--- Provided text ---

_ _ _ _ _ _ _

Training with a game-like challenge
To probe how the nervous system adapts, the researchers enrolled 17 men with chronic spinal cord injury (more than six months, on average nearly eight years after injury) and 32 healthy men. Participants trained for four weeks on a computer-based rhythm game that required precise, timed movements of either the hands or the feet. In 60-minute supervised sessions, four times a week, they responded to arrows moving in time with beats, using either a tabletop device for the arms or a dance-mat-like platform for the legs. Performance was measured as how many cues they hit correctly and how closely they matched the ideal timing. At multiple points before, during, and after the training, everyone underwent detailed MRI scans designed to pick up tiny changes in brain structure.

Measuring hidden changes in brain tissue
The MRI methods went beyond traditional brain imaging. They included techniques that are sensitive to the amount and organization of brain tissue and to features related to myelin, the insulating sheath that helps nerve fibers send signals quickly. By following the same people over time, the team could track how gray matter (the brain’s processing centers) and white matter (the wiring that connects them) changed as training progressed. They focused on a network of regions known to be involved in learning new movements: the primary motor and sensory cortices, the cerebellum, the thalamus, the hippocampal formation, and the major pathways that carry signals from the brain to the spinal cord.
Performance gains and brain reshaping
Every participant with spinal cord injury improved over the month of training. They became both more accurate and faster, with gains leveling off after about one month and remaining stable when tested again nearly two months after training had stopped. At baseline, patients performed worse than healthy trainees, but during training they often showed larger overall improvements. MRI revealed that these behavioral gains were accompanied by widespread structural changes in both gray and white matter. The motor cortex, the long tracts that descend through the brainstem toward the spinal cord, and the cerebellum all showed time-dependent shifts in volume and in markers linked to myelin and fiber organization. Early in training, some areas briefly expanded and then partially shrank back, while measures tied to myelin and fiber alignment gradually strengthened over the full training period and stayed stable at follow-up.

_ _ _ _ _ _ _

--- Extracted information ---
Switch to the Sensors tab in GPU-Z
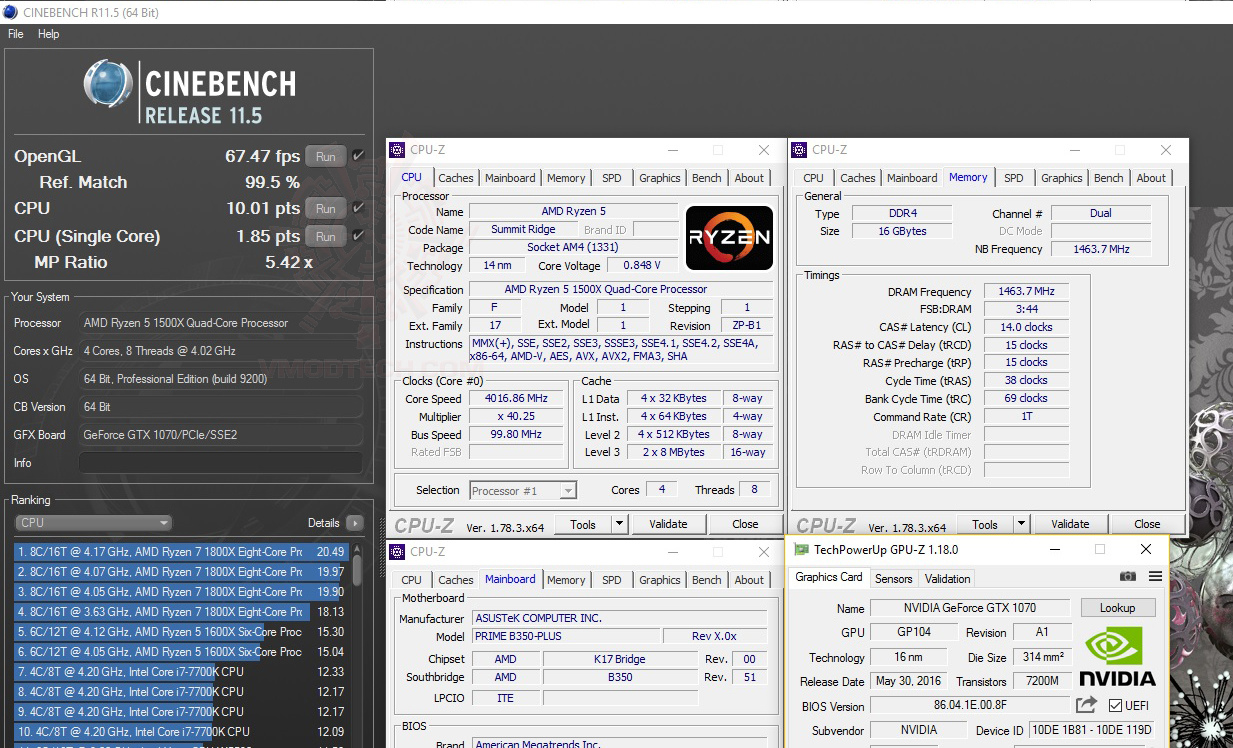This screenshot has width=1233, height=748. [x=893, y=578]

_ _ _ _ _ _ _

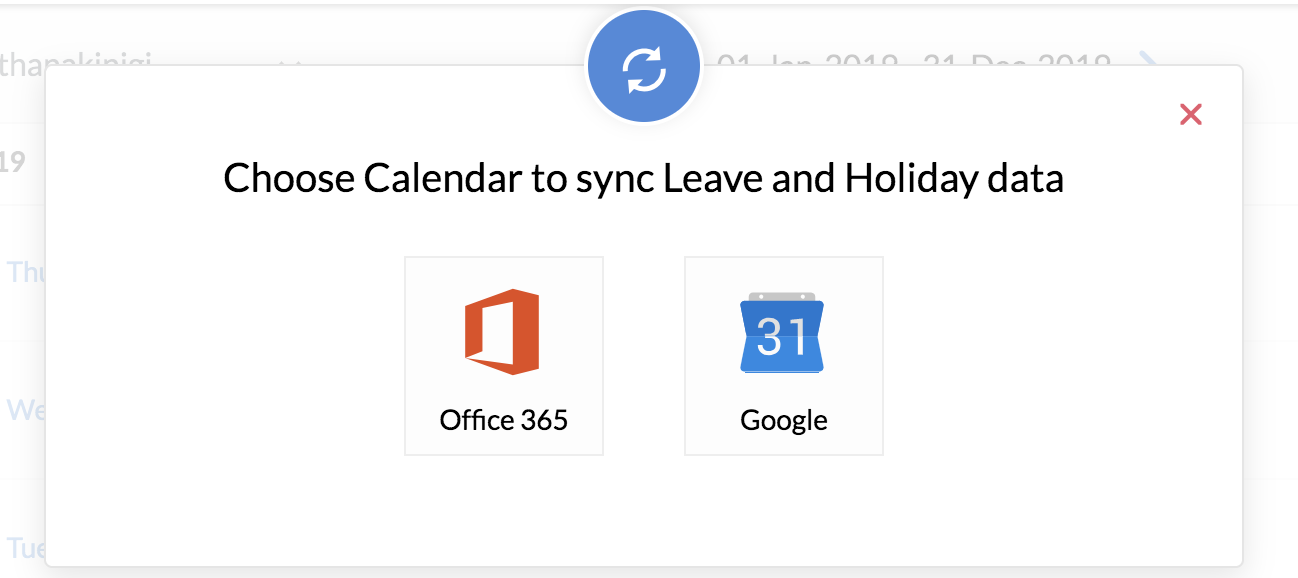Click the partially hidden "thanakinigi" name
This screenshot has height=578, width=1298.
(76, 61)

_ _ _ _ _ _ _

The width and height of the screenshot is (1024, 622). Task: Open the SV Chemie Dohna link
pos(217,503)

_ _ _ _ _ _ _

--- Your task ---
Do these statements agree with the text on rhythm-game training after spinal cord injury? For each, answer yes or no and quote the words from the text that decide it.
1. Training sessions lasted 60 minutes and were held four times a week.
2. At baseline, the participants with spinal cord injury performed better than the healthy trainees.
3. The performance gains had faded when participants were tested nearly two months after training ended.

--- Solved exercise ---
1. Yes: "In 60-minute supervised sessions, four times a week"
2. No: "At baseline, patients performed worse than healthy trainees"
3. No: "remaining stable when tested again nearly two months after training had stopped"